However, there are some serious questions about the chapter on humanitarian aid. I intervened earlier to mention a recent visit that the Under-Secretary made to Bangladesh, followed by a visit by my hon. Friend the Member for Rochdale (Paul Rowen) and me a few days later. We visited what are undoubtedly some of the poorest parts of the world. I pay tribute to the Departments work there and I cannot give it more
praise than to say that it is a credit to our nation. The European Union could do worse than take some lessons from the Department about the way in which it operates.
The Secretary of State spoke in his opening remarks about his visit to Sierra Leone and his journey through Freetown, where he saw many signs, which showed who was working there. He said that he wanted to see fewerI pay tribute to the proper English of my hon. Friend the Member for East Dunbartonshire (Jo Swinson), who put us all right earliersigns but greater co-ordination. Many hon. Members who have spoken are experts and know that, when travelling around, one witnesses the failure of co-ordination in many countries.

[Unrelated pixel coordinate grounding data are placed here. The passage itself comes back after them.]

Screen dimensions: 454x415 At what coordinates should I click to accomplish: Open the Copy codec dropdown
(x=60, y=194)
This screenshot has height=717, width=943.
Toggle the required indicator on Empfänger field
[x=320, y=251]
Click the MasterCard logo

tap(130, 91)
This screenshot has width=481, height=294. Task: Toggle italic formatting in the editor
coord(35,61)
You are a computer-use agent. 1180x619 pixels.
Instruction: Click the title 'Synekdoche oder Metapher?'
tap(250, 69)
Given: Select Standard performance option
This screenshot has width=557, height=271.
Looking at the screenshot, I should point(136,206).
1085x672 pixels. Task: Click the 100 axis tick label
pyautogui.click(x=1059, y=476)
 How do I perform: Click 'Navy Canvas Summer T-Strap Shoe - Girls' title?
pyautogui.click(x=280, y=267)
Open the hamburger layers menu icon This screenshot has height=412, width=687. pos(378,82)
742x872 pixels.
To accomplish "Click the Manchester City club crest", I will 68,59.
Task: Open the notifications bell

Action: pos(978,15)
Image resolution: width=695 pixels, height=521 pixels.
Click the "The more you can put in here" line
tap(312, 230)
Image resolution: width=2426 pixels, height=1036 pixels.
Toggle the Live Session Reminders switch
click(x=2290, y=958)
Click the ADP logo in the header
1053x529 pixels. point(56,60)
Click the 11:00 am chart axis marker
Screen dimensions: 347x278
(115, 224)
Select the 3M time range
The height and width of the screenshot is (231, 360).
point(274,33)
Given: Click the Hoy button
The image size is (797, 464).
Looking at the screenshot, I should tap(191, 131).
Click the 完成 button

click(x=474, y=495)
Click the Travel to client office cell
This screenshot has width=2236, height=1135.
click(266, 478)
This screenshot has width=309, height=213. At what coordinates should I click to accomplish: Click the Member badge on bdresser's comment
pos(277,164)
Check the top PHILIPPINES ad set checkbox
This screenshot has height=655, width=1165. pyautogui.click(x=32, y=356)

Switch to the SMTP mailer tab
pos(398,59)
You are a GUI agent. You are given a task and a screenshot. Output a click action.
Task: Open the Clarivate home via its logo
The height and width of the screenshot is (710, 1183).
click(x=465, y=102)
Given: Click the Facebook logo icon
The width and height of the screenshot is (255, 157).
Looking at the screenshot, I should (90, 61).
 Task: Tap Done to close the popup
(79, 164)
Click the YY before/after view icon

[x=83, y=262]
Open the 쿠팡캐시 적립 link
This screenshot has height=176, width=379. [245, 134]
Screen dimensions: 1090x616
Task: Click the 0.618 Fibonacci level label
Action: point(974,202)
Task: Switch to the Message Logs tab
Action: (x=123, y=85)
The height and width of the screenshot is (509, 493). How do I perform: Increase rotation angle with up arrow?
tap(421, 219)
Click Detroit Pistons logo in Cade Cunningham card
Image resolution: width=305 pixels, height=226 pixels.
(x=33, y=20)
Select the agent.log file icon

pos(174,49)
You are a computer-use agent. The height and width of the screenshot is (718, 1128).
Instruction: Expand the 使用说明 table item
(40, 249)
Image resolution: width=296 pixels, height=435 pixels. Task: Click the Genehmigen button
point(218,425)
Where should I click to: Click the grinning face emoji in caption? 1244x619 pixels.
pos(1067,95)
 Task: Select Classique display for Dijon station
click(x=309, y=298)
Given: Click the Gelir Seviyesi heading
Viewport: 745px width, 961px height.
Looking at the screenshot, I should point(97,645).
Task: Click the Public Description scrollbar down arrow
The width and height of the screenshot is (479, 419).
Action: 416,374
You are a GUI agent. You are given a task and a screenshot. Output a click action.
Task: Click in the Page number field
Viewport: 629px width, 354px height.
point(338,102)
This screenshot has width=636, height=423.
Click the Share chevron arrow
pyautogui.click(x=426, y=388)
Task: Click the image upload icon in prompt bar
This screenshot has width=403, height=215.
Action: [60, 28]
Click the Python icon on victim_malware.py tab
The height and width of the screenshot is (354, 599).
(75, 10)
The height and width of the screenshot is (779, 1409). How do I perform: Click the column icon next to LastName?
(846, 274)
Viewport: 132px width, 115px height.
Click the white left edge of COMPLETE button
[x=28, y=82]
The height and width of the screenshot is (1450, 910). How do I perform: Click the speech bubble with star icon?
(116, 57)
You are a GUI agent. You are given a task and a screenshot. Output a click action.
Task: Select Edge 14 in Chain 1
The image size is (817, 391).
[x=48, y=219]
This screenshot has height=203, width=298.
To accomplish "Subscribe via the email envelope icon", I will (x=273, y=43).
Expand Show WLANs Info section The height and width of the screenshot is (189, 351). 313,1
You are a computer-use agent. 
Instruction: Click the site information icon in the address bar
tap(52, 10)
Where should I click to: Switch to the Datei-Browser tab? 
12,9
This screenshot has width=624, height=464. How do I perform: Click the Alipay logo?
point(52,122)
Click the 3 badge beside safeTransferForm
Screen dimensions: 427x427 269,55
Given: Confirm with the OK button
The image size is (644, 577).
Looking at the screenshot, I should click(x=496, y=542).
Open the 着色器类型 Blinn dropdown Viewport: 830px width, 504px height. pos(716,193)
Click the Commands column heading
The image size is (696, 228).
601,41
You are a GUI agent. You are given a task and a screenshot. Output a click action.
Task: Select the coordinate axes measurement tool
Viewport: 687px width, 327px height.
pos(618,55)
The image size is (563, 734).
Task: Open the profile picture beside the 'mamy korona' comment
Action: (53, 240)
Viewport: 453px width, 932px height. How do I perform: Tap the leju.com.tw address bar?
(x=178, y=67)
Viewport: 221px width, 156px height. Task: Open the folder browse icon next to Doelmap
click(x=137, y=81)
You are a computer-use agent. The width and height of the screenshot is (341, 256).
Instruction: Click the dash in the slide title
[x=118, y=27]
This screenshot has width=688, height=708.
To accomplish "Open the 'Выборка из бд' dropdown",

I am at a loss to find anything in chapter 3 to suggest that things will be better co-ordinated.
I am with hon. Members who are worried about corruption and the amount of it that affects European aid. I have witnessed European work on numerous occasions in many parts of the world, including Kosova. Anyone who believes that European aid in Kosova has not been corrupted has not seen the real Kosova. Tens of millions of pounds have been misappropriated in Kosova over the years and it is a travesty to suggest that that has not happened.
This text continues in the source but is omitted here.